• [EXERCISE DESCRIPTION]: Omit all pictures. Quote only the lines from the one with "Screen dimensions: 850x416" through the end of the material below.

____ GIVEN DATA

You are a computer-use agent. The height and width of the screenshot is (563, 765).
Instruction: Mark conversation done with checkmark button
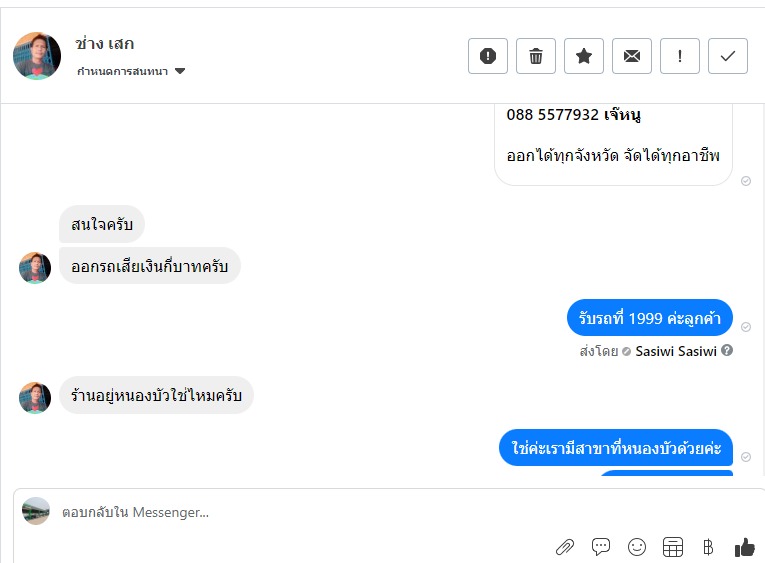click(728, 56)
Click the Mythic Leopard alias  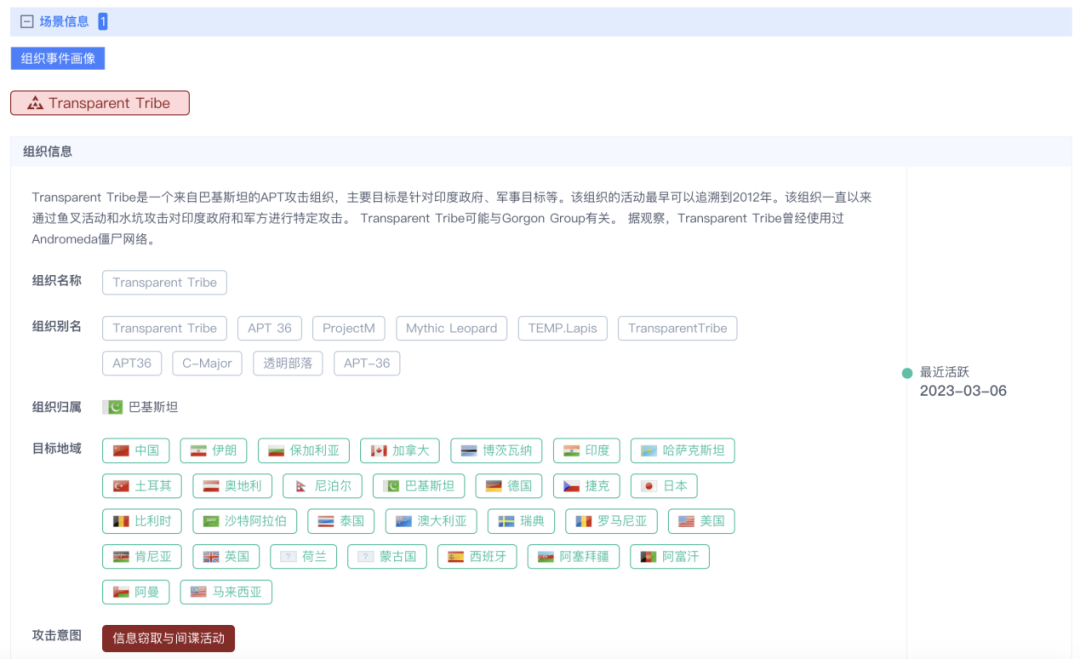(x=451, y=328)
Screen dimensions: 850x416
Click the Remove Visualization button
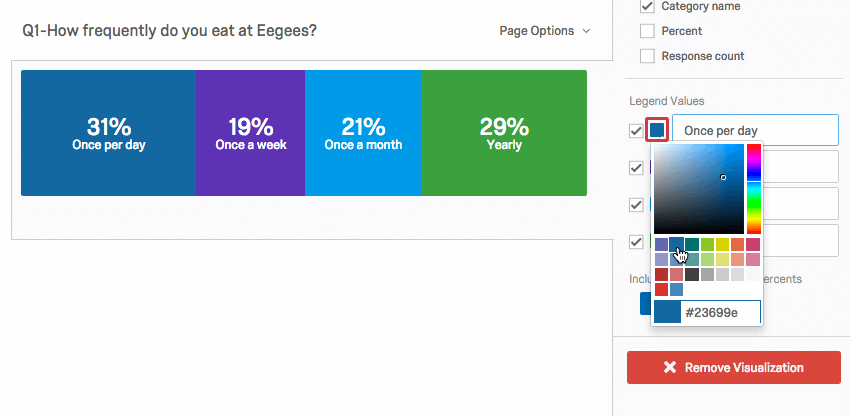point(733,368)
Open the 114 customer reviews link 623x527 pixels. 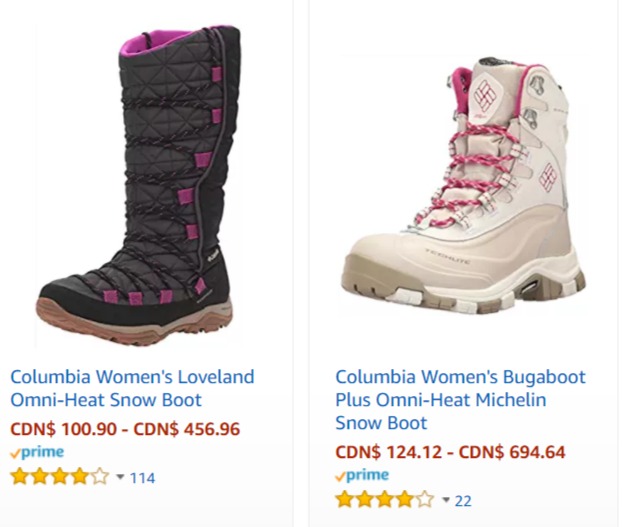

________

• [RESPONSE BELOW]:
Screen dimensions: 850x416
Click the Remove Visualization button
point(733,368)
Open the 114 customer reviews link 623x527 pixels. 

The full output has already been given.